WRITTEN PROBLEM => Using the Queen's Bridge text below, say whether each statement agrees with it. Answer yes or no for each and quote the deciding words: (a) The bridge was built by contractor David Munro. (b) The bridge replaced a stone footbridge built in 1860. (c) Houdini escaped from his shackles in less than one minute after leaping from the bridge.

SOURCE DOCUMENT =>
****************

The Queen's Bridge is a historic road bridge over the Yarra River in Melbourne, Victoria, Australia. The bridge was built in 1889 and has five wrought iron plate girder spans, and is listed on the Victorian Heritage Register. The bridge was built by contractor David Munro, and replaced a timber footbridge built in 1860.

The bridge is a very flat arch, and has five spans constructed of wrought iron plate girders. The bridge rests on iron cylinders filled with concrete, in groups of eight, with arched bracing between. It connects Market Street and William Street on the north bank to Queensbridge Street to the south. Trams on route 58 also cross the bridge.

In 1910, Houdini leapt from the bridge while shackled and escaped in less than one minute.

Yarra Falls

Queens Bridge marks the location of the Yarra Falls, a waterfall that had existed on the Yarra River. The Aboriginal clans of Woiwurrung and Boon wurrung called the falls Yarra Yarra and used it as a crossing point between their lands.

****************

MATERIAL PROVIDED =>
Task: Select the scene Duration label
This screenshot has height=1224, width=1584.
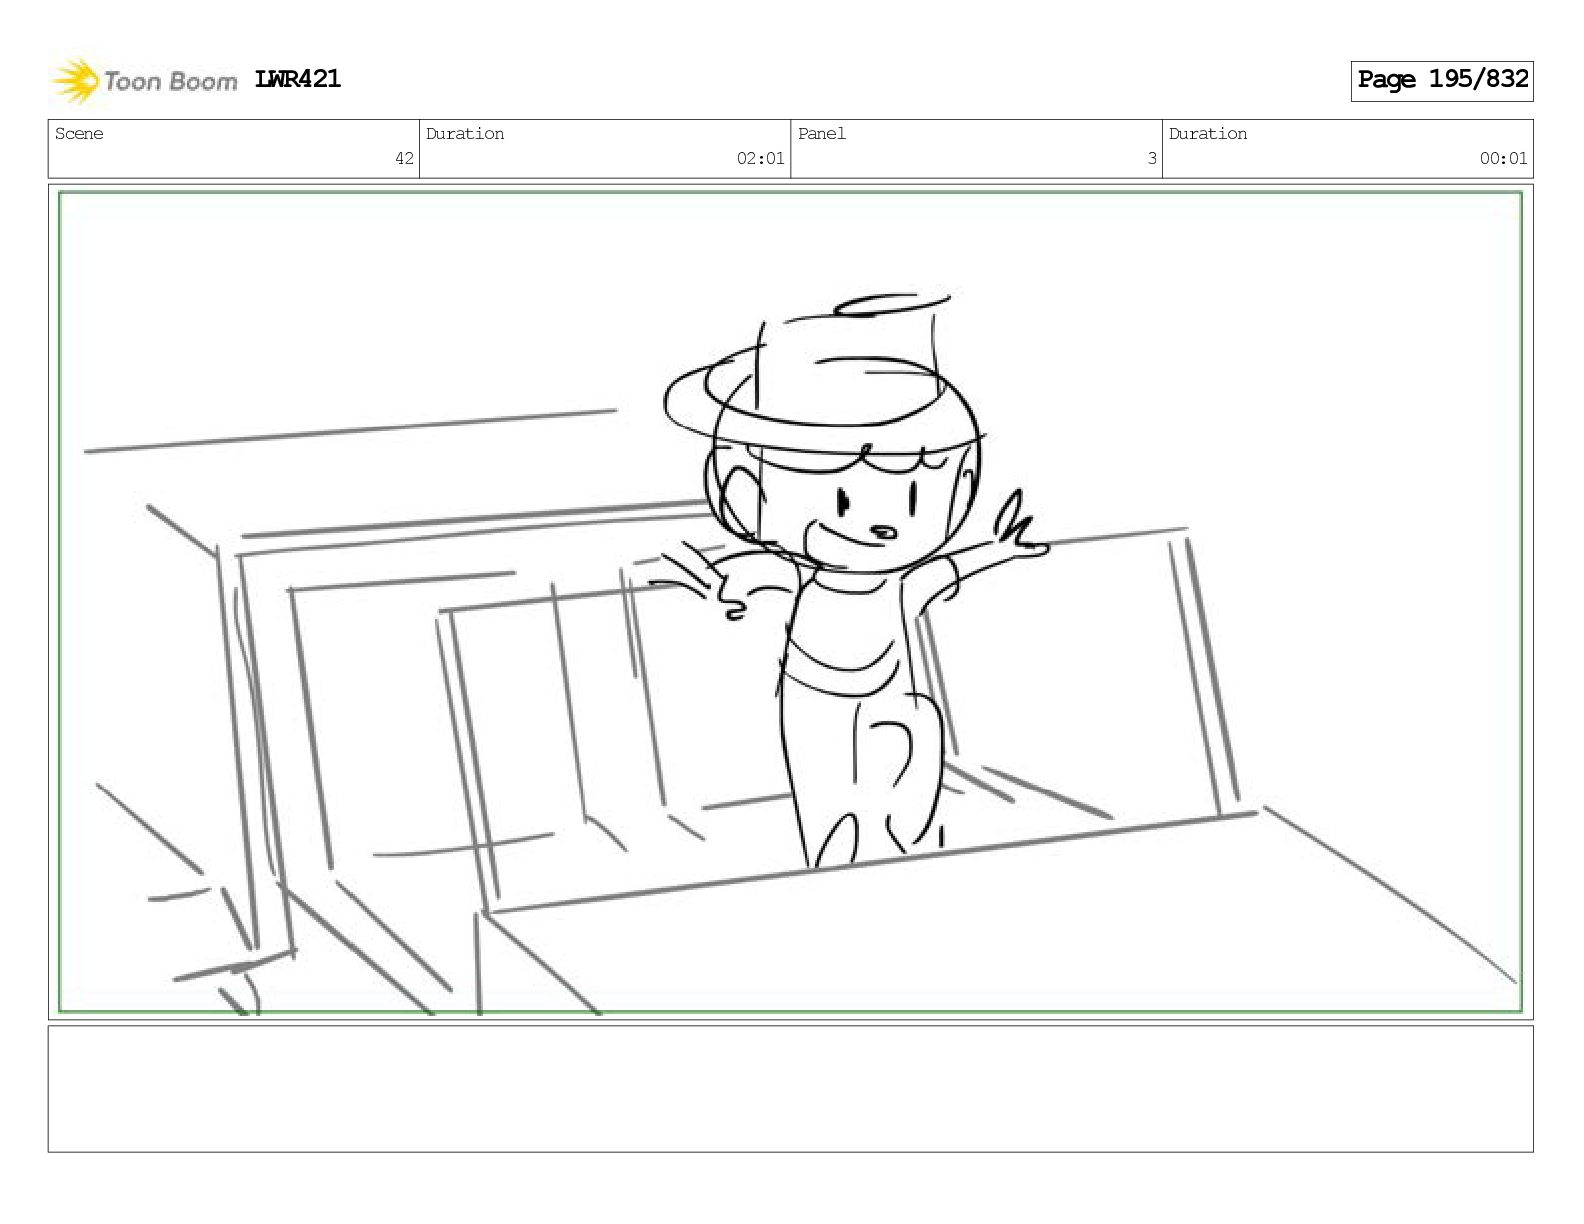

****************

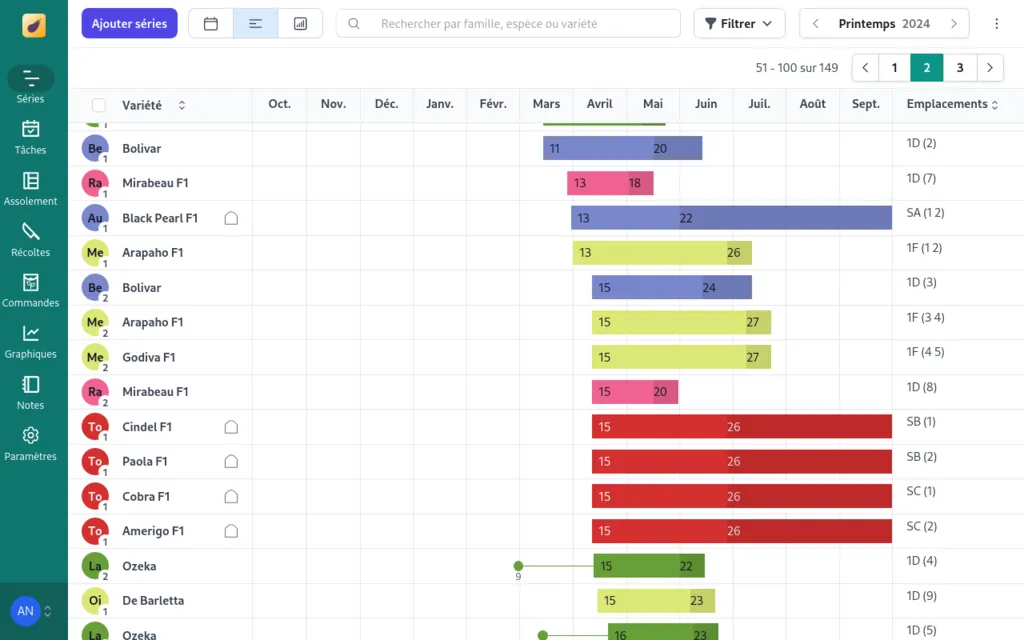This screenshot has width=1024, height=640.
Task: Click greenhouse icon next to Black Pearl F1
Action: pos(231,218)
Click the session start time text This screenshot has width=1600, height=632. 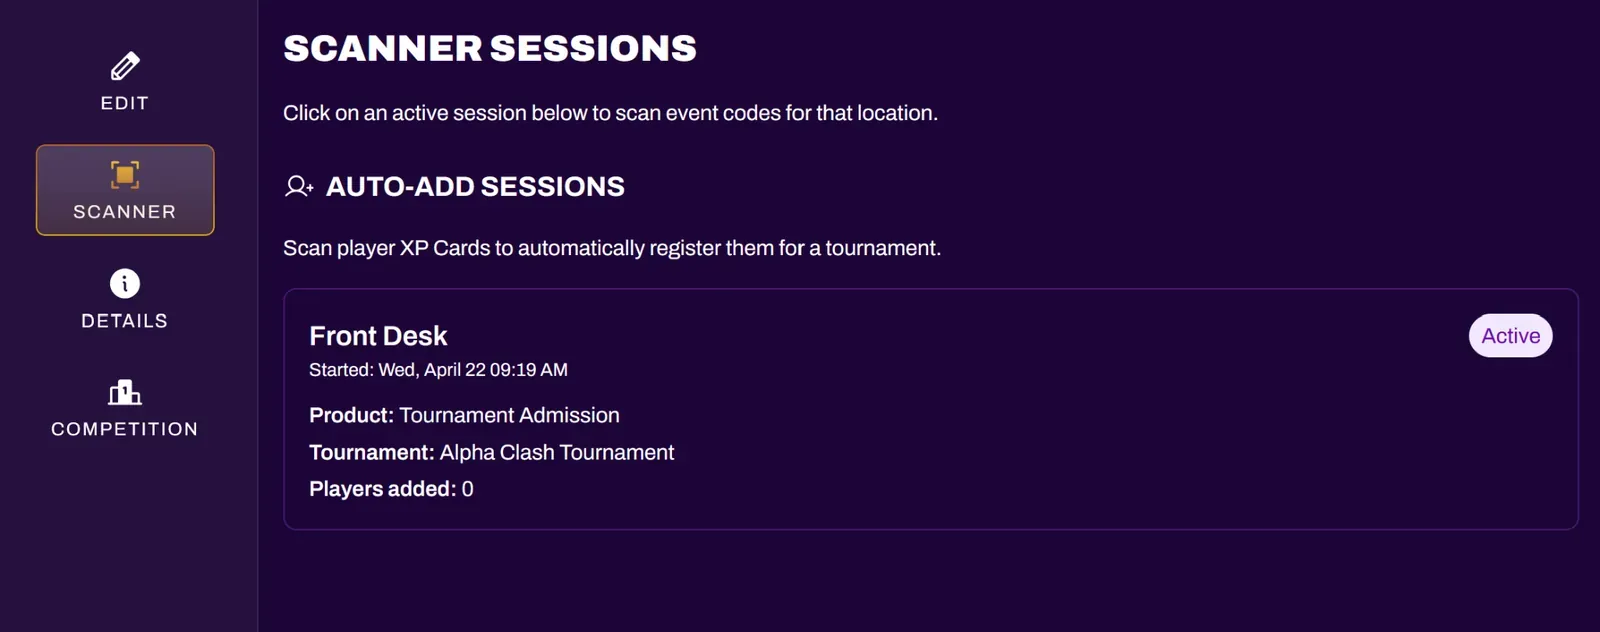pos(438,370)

****************

RESULT OF THIS EXERCISE =>
(a) Yes: "The bridge was built by contractor David Munro"
(b) No: "replaced a timber footbridge built in 1860"
(c) Yes: "Houdini leapt from the bridge while shackled and escaped in less than one minute"